Segment Open
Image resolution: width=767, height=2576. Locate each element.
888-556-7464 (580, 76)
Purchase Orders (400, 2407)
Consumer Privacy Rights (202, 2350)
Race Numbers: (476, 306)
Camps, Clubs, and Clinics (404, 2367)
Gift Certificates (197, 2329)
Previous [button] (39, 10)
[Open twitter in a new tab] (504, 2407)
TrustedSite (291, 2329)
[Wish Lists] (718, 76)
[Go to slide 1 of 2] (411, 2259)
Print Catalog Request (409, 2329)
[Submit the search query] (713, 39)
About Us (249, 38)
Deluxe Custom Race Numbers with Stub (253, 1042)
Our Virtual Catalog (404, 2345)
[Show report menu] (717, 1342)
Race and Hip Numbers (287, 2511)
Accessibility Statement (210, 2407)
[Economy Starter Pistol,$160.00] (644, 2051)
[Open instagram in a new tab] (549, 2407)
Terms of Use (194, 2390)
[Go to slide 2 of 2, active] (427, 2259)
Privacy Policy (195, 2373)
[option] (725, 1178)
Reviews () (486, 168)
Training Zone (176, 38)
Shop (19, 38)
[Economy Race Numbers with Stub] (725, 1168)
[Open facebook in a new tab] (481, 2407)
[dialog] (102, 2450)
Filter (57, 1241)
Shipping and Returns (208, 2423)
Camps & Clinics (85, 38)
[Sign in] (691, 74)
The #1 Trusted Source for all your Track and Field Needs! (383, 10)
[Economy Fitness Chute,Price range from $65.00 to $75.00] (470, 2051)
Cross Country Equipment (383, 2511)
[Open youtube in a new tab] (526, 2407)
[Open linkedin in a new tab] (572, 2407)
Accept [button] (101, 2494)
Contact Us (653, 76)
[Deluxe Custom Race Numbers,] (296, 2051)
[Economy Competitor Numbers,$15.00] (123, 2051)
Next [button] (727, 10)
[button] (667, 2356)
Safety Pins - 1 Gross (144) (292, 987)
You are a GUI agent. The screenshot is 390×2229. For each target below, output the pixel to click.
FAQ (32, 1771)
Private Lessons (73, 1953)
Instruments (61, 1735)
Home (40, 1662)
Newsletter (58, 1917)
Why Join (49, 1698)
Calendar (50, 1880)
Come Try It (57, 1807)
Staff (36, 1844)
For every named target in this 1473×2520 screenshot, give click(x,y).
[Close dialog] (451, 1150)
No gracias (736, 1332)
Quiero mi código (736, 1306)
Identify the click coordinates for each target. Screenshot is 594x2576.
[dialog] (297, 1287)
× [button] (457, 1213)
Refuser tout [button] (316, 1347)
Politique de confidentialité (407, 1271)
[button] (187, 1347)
Segment Closed
*Task requirements*
Copy, exactly and only, the lines above that begin with the one containing "Privacy Policy (195, 2373)" and finish with the one containing "Contact Us (653, 76)".

*Answer section*
Privacy Policy (195, 2373)
[option] (725, 1178)
Reviews () (486, 168)
Training Zone (176, 38)
Shop (19, 38)
[Economy Race Numbers with Stub] (725, 1168)
[Open facebook in a new tab] (481, 2407)
[dialog] (102, 2450)
Filter (57, 1241)
Shipping and Returns (208, 2423)
Camps & Clinics (85, 38)
[Sign in] (691, 74)
The #1 Trusted Source for all your Track and Field Needs! (383, 10)
[Economy Fitness Chute,Price range from $65.00 to $75.00] (470, 2051)
Cross Country Equipment (383, 2511)
[Open youtube in a new tab] (526, 2407)
[Open linkedin in a new tab] (572, 2407)
Accept [button] (101, 2494)
Contact Us (653, 76)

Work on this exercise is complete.